Tackling Memory Access Latency Through DRAM Row Management

Memory latency is a critical bottleneck in today's systems. The organization of the DRAM main memory necessitates sensing and reading an entire row (around 4KB) of data in order to access a single cache block. The benefit of this organization is that subsequent accesses to the same row can be served faster (row hits). However, accesses to other rows incur high latency to prepare the DRAM bank for a subsequent access and read the contents of the new row (row conflicts). Therefore, the decision on how long a row is held open for is a key factor that determines the access latency incurred by requests to memory. While prior work has tackled this problem, existing solutions are either complex or ineffective. Our goal, in this work, is to build a row management scheme that is simple yet effective.
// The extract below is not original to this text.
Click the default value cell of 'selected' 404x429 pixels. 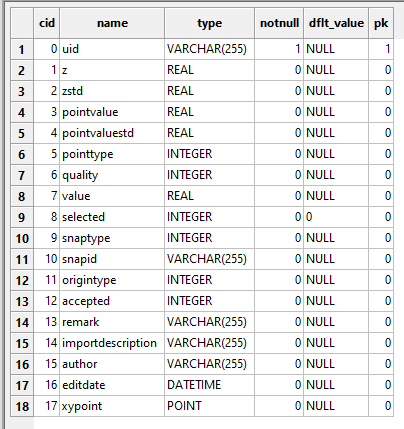(x=336, y=217)
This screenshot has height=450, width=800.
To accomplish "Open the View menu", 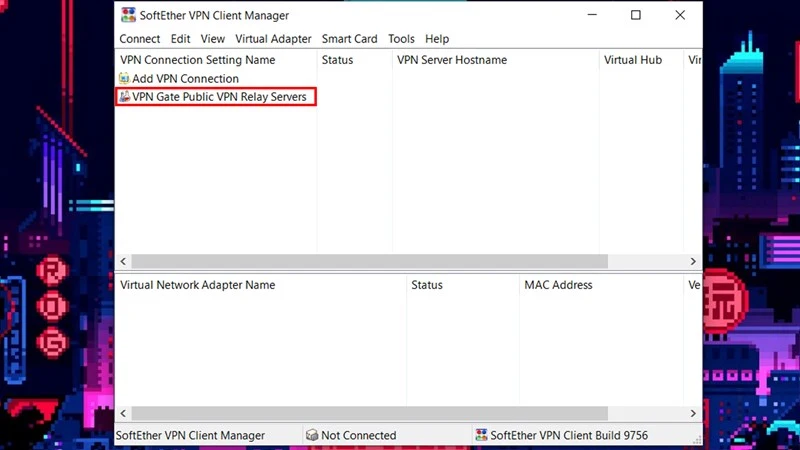I will pos(212,39).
Towards this end, we first build a scoreboard scheme that determines how long to hold a row open, by i) predicting the number of row hits and row conflicts for different lengths of time rows are held open and ii) picking the time that maximizes row hits without increasing row conflicts significantly. We then observe that a small set of rows tend to experience a large number of back-to-back accesses. We build a row exclusion scheme that identifies such rows and prevents them from being closed until the next access to a different row arrives. Our evaluations show that our scoreboard and row exclusion policies together incur less than 0.4% of the additional storage cost of the most effective prior mechanism, while surpassing it in terms of performance.